→ REQUIREMENTS:
#1 Quote the portion of the Perl regex question starting with "That *doggone foolish" and going on through "life good_ yeah.".
#2 Answer these questions using the Perl regex question:
(a) What does the abbreviation Y.A.R.M. stand for?
(b) Which markup character does the regex succeed in matching?
(c) What notation does the writer give for a line break?
#3 Proceed with the Perl regex question from the point where it stops.

→ TEXT EXCERPT:
Intrepid has asked for the wisdom of the Perl Monks concerning the following question:

Y.A.R.M. is "Yet Another Regex Mystery"

Over the years of reading PerlMonks postings I have seen that nearly every day someone posts a regex question, and now its finally my turn :-).

The source of my trouble with this could just as easily be heatstroke or childhood pesticide exposure, as any inherent obscurity to the problem, but, whatever the cause is, I cannot at the present moment figure this out without asking for some assistance.

The problem is this (in verbal description -- I've seen so many badly-asked regex questions, I hope I do better!): a string of arbitrary length comprising multiple sentences with (possible) line breaks (\n) has (possibly) some rudimentary mark-up in the form often used for various sorts of emphasis in e-mail and USENET postings:

That *doggone foolish Mabel* has toasted the _bread too long_ again.
The content within the * and _ characters are multiple words and I need to somehow achieve tokenization of the span of text inside, then (so that I can) make *each* *word* surrounded by the appropriate character:
That *doggone* *foolish* *Mabel* has toasted the _bread_ _too_ _long_ again.

Now to the Mystery part: the regex I have come up with only matches when the "markup" character used is "_" (underscore, which I'll note is not a Perl-type regex metacharacter, but instead a simple alphanumeric matched by <SAMP>\w</SAMP>), not when it is "*"! WHY? This one-liner illustrates the problem and contains my regex:

perl -e '$gh = join qq[],(<STDIN>); if ($gh =~ m@(\b(\*|_)\S+\b)(.+?)(\b\S+\2\b)@s) {print join q[ ],$1, +$3,$4,q[ ];}' Happy _puppy life good_ yeah.

→ DATA EXTRACT:
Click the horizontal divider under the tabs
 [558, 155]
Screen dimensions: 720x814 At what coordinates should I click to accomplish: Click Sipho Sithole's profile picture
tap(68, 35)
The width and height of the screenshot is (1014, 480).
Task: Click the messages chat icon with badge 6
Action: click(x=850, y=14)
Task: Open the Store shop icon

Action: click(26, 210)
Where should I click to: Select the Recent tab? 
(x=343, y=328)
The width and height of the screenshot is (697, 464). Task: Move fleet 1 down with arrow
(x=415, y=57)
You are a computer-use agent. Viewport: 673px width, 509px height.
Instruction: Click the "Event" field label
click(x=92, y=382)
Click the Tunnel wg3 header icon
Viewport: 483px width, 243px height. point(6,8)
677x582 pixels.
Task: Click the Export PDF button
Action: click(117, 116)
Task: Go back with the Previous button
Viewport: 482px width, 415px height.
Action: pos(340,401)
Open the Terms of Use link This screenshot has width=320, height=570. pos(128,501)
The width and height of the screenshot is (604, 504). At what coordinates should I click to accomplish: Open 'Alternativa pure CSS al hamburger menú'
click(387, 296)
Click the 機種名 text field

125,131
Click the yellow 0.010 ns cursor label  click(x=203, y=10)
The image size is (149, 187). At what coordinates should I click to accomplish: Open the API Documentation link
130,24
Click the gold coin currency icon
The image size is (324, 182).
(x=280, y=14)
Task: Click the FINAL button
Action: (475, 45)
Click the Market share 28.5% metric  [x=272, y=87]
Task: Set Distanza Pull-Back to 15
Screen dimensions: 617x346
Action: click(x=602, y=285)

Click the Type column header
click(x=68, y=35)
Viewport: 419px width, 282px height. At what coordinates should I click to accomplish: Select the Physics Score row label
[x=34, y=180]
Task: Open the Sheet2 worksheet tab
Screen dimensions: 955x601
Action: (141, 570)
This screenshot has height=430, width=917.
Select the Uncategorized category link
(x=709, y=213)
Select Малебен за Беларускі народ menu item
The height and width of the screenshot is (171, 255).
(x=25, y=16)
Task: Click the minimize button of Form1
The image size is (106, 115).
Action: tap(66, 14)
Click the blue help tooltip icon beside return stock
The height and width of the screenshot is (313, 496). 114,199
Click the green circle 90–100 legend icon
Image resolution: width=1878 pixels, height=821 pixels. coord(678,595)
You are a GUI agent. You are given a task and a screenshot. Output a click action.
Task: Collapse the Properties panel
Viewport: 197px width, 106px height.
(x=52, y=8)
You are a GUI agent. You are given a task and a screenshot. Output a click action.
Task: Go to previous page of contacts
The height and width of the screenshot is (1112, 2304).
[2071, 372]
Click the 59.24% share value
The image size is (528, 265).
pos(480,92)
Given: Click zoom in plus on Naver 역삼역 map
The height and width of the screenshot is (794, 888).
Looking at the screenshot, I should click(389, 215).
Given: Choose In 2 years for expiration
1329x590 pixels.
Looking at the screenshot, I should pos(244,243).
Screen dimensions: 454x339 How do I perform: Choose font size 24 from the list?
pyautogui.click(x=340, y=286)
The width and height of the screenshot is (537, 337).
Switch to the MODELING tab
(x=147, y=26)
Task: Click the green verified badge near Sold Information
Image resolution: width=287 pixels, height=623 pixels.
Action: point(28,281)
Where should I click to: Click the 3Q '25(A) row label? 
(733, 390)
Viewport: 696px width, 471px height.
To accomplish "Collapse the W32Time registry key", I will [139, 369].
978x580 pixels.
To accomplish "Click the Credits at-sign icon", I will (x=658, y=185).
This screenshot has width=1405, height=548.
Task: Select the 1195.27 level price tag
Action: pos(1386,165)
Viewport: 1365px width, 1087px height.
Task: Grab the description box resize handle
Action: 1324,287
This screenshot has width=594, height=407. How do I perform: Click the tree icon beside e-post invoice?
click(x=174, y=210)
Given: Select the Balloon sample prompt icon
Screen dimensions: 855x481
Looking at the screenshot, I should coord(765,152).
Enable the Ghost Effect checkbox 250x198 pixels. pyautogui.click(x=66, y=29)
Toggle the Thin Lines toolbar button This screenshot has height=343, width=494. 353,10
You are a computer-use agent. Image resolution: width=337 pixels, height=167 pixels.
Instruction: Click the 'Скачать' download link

→ ANSWERS TO THE EXERCISE:
#1
That *doggone foolish Mabel* has toasted the _bread too long_ again.
The content within the * and _ characters are multiple words and I need to somehow achieve tokenization of the span of text inside, then (so that I can) make *each* *word* surrounded by the appropriate character:
That *doggone* *foolish* *Mabel* has toasted the _bread_ _too_ _long_ again.

Now to the Mystery part: the regex I have come up with only matches when the "markup" character used is "_" (underscore, which I'll note is not a Perl-type regex metacharacter, but instead a simple alphanumeric matched by <SAMP>\w</SAMP>), not when it is "*"! WHY? This one-liner illustrates the problem and contains my regex:

perl -e '$gh = join qq[],(<STDIN>); if ($gh =~ m@(\b(\*|_)\S+\b)(.+?)(\b\S+\2\b)@s) {print join q[ ],$1, +$3,$4,q[ ];}' Happy _puppy life good_ yeah.

#2
(a) "Yet Another Regex Mystery"
(b) The underscore, "_"
(c) \n

#3
(there will be breaks in the line above that must be removed for testing as a "one-liner", obv.)

The output I get is this:

_puppy   life   good_
But if I use "*" instead, I get no output.

What is going here? (I am testing in <CITE>bash</CITE> on Cygwin, the UNI* emulation environment for Win32).

Thanks.     Soren

Updated:

12 Jan 2004 - just removed old crufty markup I used to use in PM posts to adjust the font size.

Replies are listed 'Best First'.
Re: Y.A.R.M.
by John M. Dlugosz (Monsignor) on Aug 16, 2001 at 08:39 UTC
    It has to do with \W matching _ but not *.

    After all, \b will have a non-letter on the left (the space) so the next char (*|_) has to be a letter, or the \b assertion won't match.

    —John

Re: Y.A.R.M.
by tachyon (Chancellor) on Aug 16, 2001 at 10:42 UTC

    \b is true at a word boundary whereas \B is true when not at a word boundary. Here is an example that does as you want and demonstrates the difference.

    $_ = '*that old time* music *kinda soothes* my soul'; s{ # sub ( # capture in $1 (\B[^\w\s]\b) # capture token in $2 at boundary [^\2]+? # 1 or more non tokens (minimum of) \b\2\B # matching token at boundary ) # close capture $1 } # close the first part of the regex # now generate the substitution pattern { $fnd = $1; # store what we have found $tok = $2; # this is our token to add $fnd =~ s/ # now modify $fnd (\w) # find a letter -> $1 (\s+) # space(s) -> $2 (\w) # another letter-> $3 # now add the tokens we want /$1$tok$2$tok$3/xg; $fnd # $fnd will now get substituted into our string }gex; print;

    cheers

    tachyon

    s&&rsenoyhcatreve&&&s&n.+t&"$'$`$\"$\&"&ee&&y&srve&&d&&print

Re: Y.A.R.M.
by htoug (Deacon) on Aug 16, 2001 at 10:14 UTC
    The problem lies in the "\b" at the start and end of your regex.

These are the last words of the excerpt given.